Balçova Barajı’nın geçen yıl yüzde 56,85 olan su seviyesinin ise yüzde 71,48’e yükseldiğini ifade eden Prof. Dr. Yaşar, Ürkmez Barajı’ndaki doluluğun geçen yıl 45,16 iken, bu sene 41,68’e düştüğünü, Güzelhisar Barajı’nda ise geçen yıl 72,35 olan doluluğun ise bu sene 82,90’e çıktığını, Gördes Barajı’nda geçen yıl 8,49’yken bu yıl oran 11,36’ya yükseldiğini ve son olarak Alaçatı Kutlu Aktaş Barajı’nda ise geçen yıl 50,79 olan doluluğun 36,71’e düştüğünü kaydetti.

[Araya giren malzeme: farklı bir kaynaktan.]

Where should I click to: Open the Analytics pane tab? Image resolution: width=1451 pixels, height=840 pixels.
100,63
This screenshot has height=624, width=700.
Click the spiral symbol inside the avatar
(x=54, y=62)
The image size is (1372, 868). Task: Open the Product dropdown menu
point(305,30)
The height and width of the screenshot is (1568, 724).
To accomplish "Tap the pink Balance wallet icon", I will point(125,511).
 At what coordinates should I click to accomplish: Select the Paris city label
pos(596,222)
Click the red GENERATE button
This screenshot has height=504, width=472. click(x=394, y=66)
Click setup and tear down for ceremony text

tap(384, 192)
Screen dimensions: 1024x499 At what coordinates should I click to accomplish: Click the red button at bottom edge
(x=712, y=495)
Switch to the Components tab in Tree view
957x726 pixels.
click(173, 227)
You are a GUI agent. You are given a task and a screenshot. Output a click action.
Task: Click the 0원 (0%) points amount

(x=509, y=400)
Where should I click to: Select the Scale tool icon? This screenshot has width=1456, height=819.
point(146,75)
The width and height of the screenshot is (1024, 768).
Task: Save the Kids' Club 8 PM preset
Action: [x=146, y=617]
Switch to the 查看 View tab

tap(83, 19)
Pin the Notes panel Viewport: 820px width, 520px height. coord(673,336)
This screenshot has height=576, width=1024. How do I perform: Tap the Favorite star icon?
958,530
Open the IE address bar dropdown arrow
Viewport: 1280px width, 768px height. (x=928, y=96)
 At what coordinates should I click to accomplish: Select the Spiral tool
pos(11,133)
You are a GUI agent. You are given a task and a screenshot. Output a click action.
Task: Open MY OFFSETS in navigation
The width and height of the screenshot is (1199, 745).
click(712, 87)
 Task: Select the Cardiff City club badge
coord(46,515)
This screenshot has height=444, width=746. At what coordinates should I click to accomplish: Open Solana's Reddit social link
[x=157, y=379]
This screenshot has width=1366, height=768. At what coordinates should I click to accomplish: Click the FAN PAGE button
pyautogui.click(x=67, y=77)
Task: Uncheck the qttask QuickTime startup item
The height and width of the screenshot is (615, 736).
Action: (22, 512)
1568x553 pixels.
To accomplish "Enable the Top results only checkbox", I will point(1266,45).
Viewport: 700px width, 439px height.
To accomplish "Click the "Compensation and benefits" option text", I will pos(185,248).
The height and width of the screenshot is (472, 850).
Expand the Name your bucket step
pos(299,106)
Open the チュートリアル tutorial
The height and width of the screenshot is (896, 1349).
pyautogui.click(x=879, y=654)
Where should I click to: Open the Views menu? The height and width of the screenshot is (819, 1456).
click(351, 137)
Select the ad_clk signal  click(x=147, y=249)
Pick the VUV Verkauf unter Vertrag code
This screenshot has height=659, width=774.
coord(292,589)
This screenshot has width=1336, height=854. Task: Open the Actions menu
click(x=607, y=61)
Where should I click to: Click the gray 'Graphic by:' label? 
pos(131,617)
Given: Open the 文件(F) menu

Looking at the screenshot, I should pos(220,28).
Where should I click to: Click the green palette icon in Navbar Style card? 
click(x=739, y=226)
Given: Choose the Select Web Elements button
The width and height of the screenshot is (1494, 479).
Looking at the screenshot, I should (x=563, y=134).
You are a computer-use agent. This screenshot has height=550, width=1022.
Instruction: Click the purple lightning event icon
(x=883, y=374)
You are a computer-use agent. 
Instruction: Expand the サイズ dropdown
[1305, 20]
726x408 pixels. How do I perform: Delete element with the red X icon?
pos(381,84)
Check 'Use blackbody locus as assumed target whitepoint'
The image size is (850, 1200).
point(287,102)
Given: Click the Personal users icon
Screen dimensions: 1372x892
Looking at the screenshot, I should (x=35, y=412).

‘İZMİR İÇİN ÇOK TEHLİKELİ BİR DURUM’
TÜBA Çevre, Biyoçeşitlilik ve İklim Değişikliği Çalışma Grubu Üyesi Prof. Dr. Doğan Yaşar, özellikle kentin ana su ihtiyacının karşılandığı Tahtalı Barajı’ndaki su seviyesindeki düşüş ve İzmir’in ana en büyük barajı olduğuna vurgu yaparak son durumu değerlendirdi:
“300 milyon metreküp gibi oldukça devasa sayılabilecek bir baraj. İzmir’in suyunu yaklaşık yüzde 40’ını sağlar. Ama yanlış su kullanımından dolayı bir durum var ortada. Tahtalı Barajı, 3 Haziran 2021’de yüzde 70 doluydu. 2022’de bu rakam yüzde 60’a düştü. Geçen yıl yüzde 40’lara bugün yüzde 28’lere kadar düşüş yaşandı. Bu çok ciddi bir düşüş. Çok tehlikeli bir döneme girdik. Daha yaz yeni başlarken, bu seviyelerde. Barajların yağmurla birlikte dolum ayı olan kasım sonuna doğru bu rakam yüzde 10’ların da altına düşebilir. Bu İzmir için çok tehlikeli bir durum”.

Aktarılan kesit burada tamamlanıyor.